The Earth’s lakes may take a devastating hit from climate change, researchers report in a new study. Rapidly warming waters in freshwater bodies, including several Great Lakes and many reservoirs, trigger harmful algae blooms that ultimately threaten freshwater supplies for local ecosystems.
A team of researchers led by Catherine O’Reilly from Illinois State University analyzed satellite temperature data and long-term ground measurements taken from a total of 235 lakes, which store half of our planet’s fresh surface water supply. In doing so, researchers found these particular bodies of water experienced an average rise in temperatures amounting to 0.61 degrees Fahrenheit each decade, according to a news release. This, researchers say, is greater than the warming rate of Earth’s oceans and atmosphere.
“Society depends on surface water for the vast majority of human uses,” Stephanie Hampton, co-author and director of Washington State University’s Center for Environmental Research, Education and Outreach in Pullman, explained in the release. “Not just for drinking water, but manufacturing, for energy production, for irrigation of our crops. Protein from freshwater fish is especially important in the developing world.”
While 0.61 degrees Fahrenheit may seem like a nearly undetectable change, it’s actually a very significant temperature rise that could have drastic impacts. Algal blooms, for instance, ultimately rob water of oxygen and create hypoxic zones that threaten the survival of local fish. Researchers estimate a 20 percent increase in lake algae over the next century, including a five percent increase in blooms that are toxic to fish and animals.
“‘These results suggest that large changes in our lakes are not only unavoidable, but are probably already happening,” O’Reilly, an associate professor of geology at Illinois State University, explained in Washington State University’s news release.

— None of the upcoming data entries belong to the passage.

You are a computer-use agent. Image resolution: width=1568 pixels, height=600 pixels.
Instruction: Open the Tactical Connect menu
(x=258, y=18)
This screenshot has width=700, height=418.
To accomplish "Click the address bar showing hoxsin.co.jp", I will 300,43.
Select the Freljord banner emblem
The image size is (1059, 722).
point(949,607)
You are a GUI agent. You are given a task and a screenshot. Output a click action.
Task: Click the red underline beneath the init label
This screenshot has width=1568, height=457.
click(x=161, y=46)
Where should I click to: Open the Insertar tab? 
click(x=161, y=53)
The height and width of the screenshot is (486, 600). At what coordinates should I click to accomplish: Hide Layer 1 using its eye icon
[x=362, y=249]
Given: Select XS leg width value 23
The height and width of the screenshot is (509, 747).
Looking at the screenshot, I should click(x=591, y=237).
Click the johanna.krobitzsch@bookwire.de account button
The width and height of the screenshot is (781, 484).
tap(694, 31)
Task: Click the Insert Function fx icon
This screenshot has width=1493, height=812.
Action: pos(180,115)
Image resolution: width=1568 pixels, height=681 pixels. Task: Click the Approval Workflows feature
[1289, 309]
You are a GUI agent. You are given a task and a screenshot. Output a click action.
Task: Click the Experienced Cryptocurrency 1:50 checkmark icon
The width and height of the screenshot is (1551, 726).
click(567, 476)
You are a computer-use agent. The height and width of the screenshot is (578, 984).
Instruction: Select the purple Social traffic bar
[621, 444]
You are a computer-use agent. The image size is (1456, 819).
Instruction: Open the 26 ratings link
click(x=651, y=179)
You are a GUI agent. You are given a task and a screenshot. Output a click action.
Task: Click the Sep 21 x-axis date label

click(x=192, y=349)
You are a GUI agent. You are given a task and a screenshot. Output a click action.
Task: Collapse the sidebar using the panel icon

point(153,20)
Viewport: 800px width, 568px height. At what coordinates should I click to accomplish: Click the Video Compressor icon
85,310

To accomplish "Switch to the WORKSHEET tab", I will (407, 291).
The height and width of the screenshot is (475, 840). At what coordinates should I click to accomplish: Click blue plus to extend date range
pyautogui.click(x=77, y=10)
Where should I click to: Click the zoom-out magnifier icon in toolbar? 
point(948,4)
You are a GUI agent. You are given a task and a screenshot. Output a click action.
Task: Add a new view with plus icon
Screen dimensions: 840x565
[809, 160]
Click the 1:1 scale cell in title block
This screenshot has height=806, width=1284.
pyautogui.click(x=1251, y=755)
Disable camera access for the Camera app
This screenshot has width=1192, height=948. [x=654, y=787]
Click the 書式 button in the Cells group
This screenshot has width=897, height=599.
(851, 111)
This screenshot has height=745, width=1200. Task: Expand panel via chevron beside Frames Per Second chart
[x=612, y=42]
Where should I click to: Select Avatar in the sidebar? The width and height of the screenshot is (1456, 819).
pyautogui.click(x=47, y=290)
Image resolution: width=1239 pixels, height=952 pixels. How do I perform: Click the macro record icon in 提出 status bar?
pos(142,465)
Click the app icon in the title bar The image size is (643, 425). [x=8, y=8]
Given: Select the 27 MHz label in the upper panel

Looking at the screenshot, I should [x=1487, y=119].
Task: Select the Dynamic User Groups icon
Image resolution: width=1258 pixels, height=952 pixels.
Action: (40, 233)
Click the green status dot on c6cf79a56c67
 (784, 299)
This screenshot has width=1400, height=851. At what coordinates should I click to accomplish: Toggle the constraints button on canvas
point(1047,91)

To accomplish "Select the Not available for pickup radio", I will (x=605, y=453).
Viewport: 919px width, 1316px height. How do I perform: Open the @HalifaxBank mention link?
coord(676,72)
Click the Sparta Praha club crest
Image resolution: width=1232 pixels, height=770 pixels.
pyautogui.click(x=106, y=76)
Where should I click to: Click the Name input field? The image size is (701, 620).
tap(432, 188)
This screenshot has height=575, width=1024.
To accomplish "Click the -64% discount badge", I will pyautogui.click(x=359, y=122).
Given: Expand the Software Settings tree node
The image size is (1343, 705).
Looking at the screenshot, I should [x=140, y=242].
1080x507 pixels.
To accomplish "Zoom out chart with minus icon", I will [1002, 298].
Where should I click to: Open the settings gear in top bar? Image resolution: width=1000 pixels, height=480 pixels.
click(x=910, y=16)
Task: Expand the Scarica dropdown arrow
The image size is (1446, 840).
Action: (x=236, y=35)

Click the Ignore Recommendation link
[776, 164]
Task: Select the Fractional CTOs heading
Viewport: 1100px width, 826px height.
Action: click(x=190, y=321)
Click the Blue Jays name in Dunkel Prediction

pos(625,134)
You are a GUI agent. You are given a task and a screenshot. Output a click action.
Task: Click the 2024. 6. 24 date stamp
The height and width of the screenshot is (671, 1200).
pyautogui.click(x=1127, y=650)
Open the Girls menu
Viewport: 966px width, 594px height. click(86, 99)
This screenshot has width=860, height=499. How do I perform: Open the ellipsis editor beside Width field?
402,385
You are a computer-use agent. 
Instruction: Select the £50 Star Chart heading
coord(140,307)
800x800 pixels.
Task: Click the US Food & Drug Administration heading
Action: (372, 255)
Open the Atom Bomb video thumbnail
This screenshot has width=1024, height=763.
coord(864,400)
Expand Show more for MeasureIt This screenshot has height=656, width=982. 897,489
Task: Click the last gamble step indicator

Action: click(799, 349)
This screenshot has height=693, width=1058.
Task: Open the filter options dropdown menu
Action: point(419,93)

What’s worse is bodies of water with greater depths, situated in colder regions, have experienced the most significant rates of warming. This includes four of the five U.S, Great Lakes: Superior, Ontario, Huron and Michigan. Only Lake Erie, the shallowest and warmest of the Great Lakes, was below average, while Superior, the deepest and coldest, warmed three times faster than the global average.
“Combining the ground and satellite measurements provides the most comprehensive view of how lake temperatures are changing around the world,” Simon Hook, co-author and science division manager at NASA’s Jet Propulsion Laboratory in California, added in the release.
In addition to air temperature, various climate factors have contributed to this warming trend, such as northern lakes losing their ice cover earlier and less cloud cover exposing waters to more sunlight, which triggers algae growth. Such an increased rate of warming could be devastating for these lakes because fish is such an important source of food.
Researchers suggest that there is an urgent need to incorporate climate impacts into vulnerability assessments and adaptation efforts for lakes in order to mitigate the impacts of global warming. Their study was published in the journal Geophysical Research Letters and was recently presented at this year’s American Geophysical Union fall meeting.